[Supplied records]
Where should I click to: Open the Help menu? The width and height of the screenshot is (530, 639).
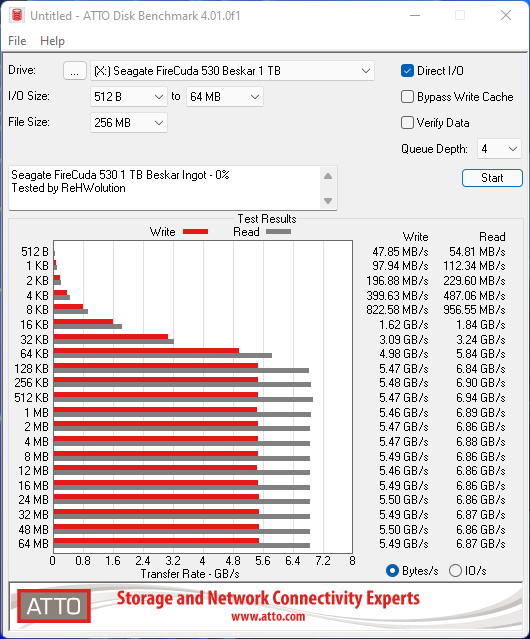point(53,41)
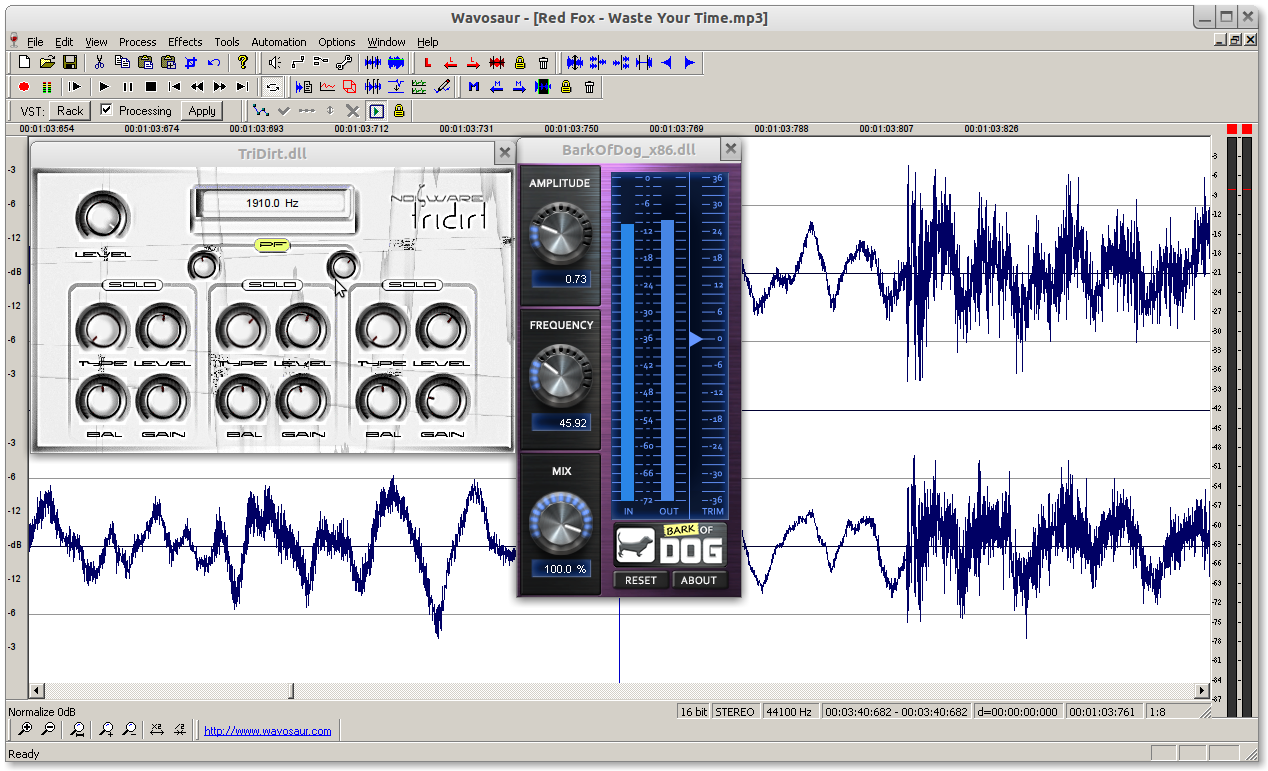Screen dimensions: 1268x771
Task: Open the VST Rack
Action: 70,111
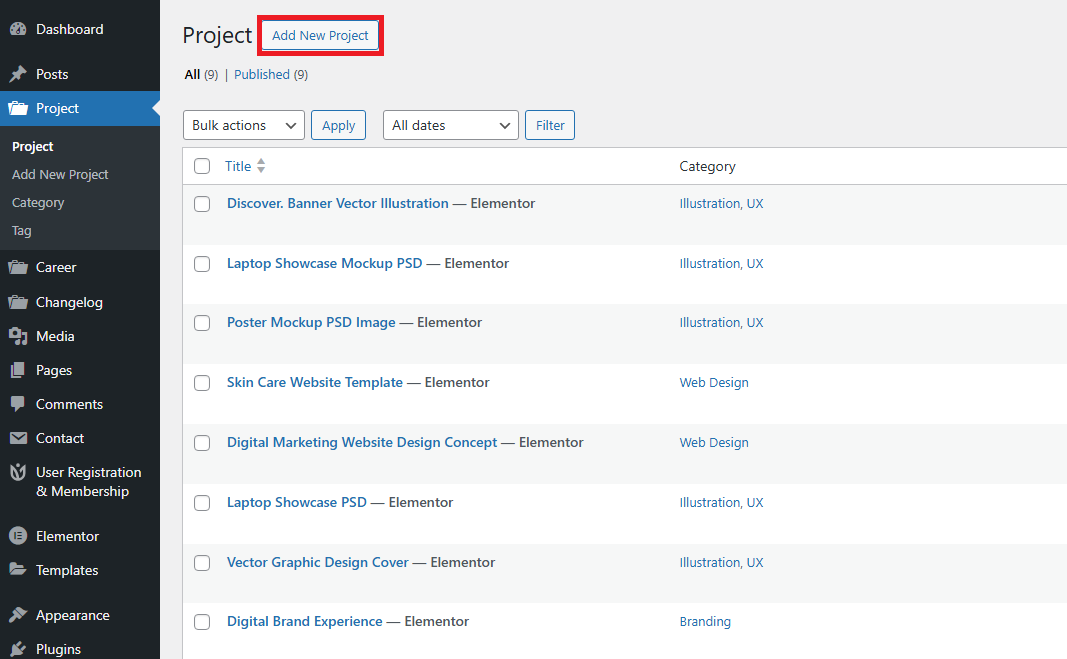The width and height of the screenshot is (1067, 659).
Task: Open the Category submenu under Project
Action: 38,202
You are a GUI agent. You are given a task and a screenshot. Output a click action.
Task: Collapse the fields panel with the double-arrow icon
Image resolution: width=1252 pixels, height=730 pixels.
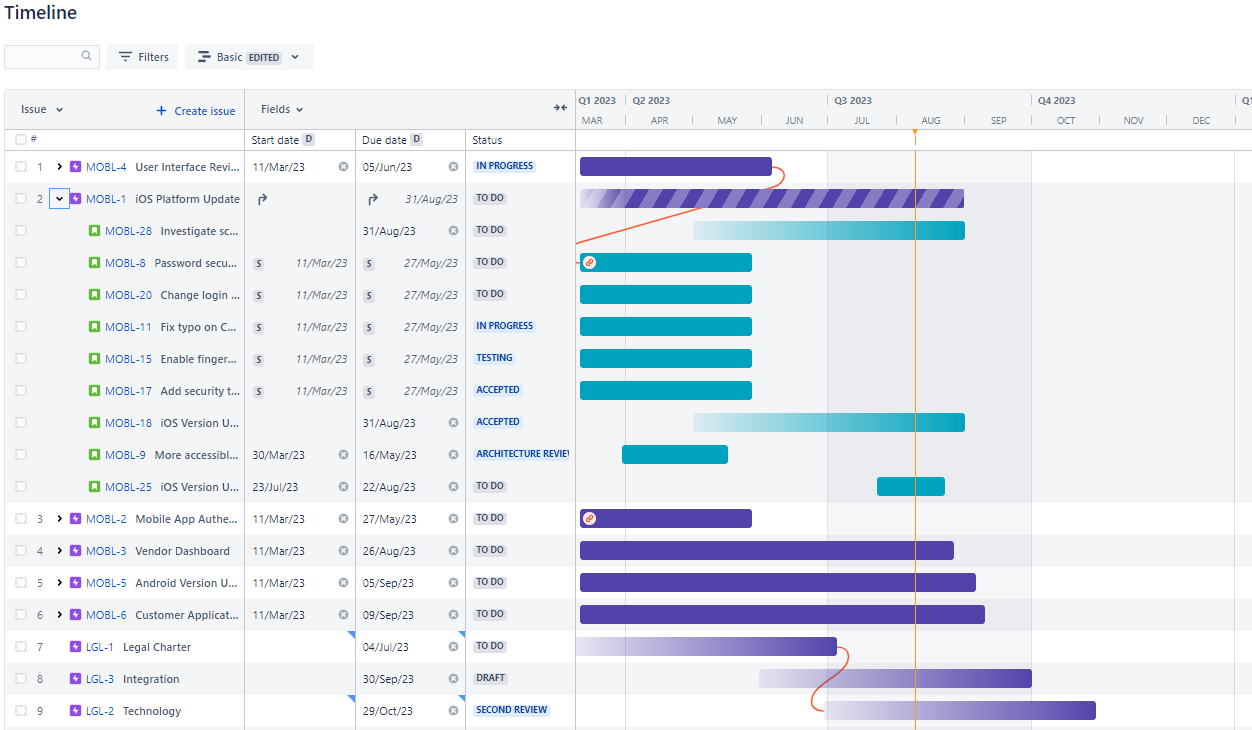pyautogui.click(x=560, y=108)
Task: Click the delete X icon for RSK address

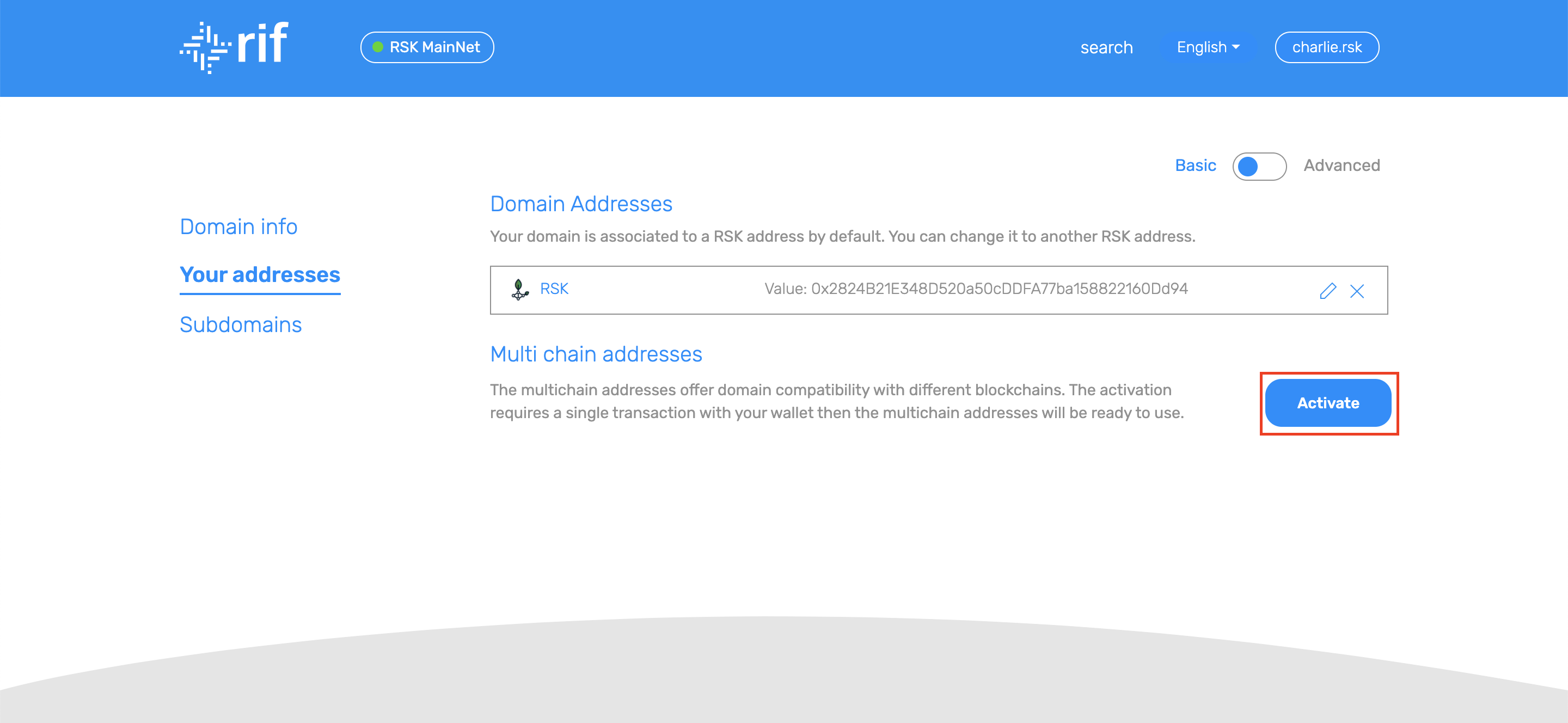Action: point(1357,290)
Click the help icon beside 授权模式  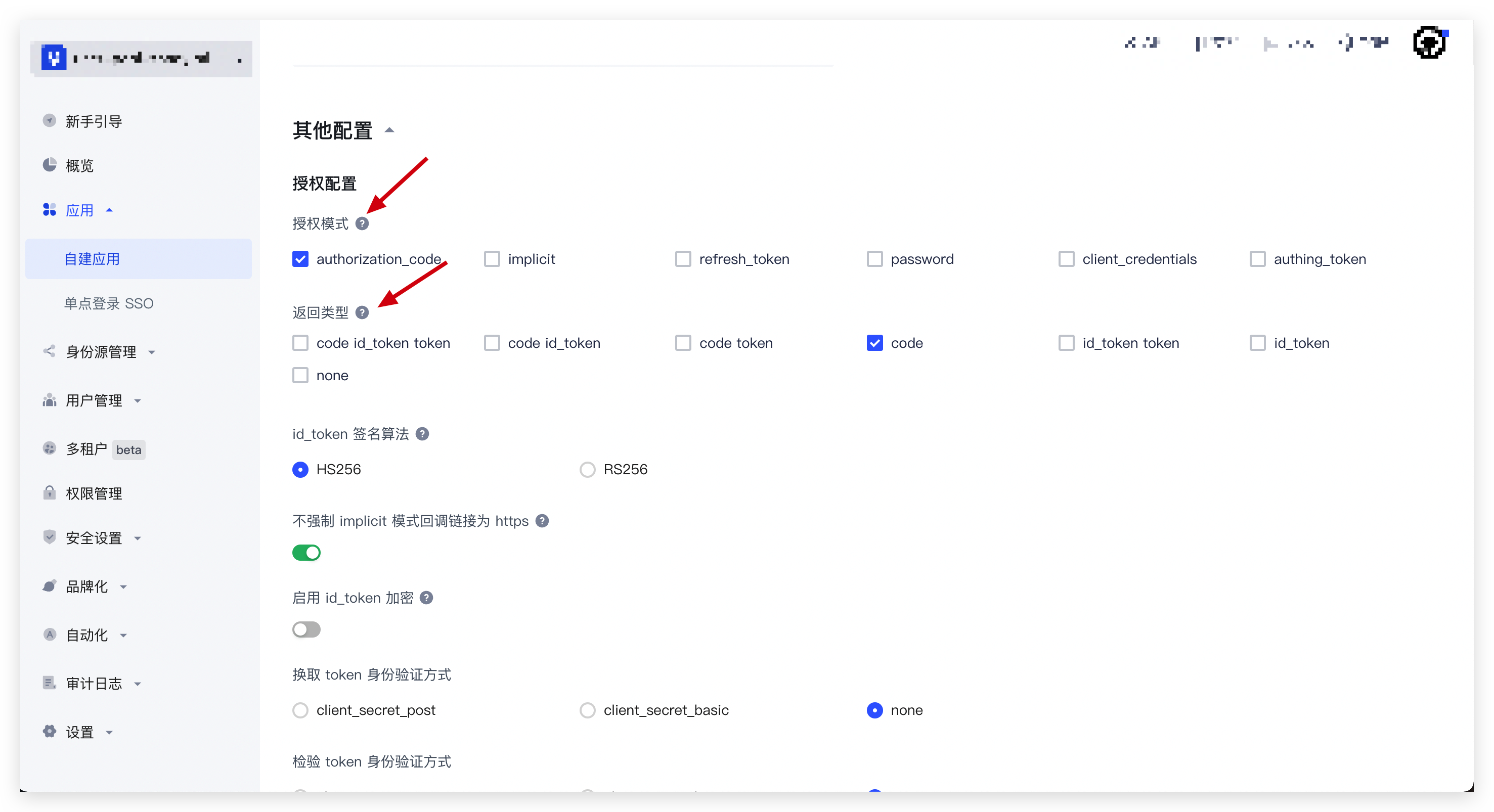point(363,224)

[Required task]
Can you return the lines from the start of the records up to and including the line with "Action: 38,202", copied word for word and without the pictures?

[Response]
Where should I click to: Open the Help menu? The width and height of the screenshot is (530, 639).
point(53,41)
Screen dimensions: 1268x771
Task: Open the VST Rack
Action: 70,111
The width and height of the screenshot is (1067, 659).
Task: Open the Category submenu under Project
Action: 38,202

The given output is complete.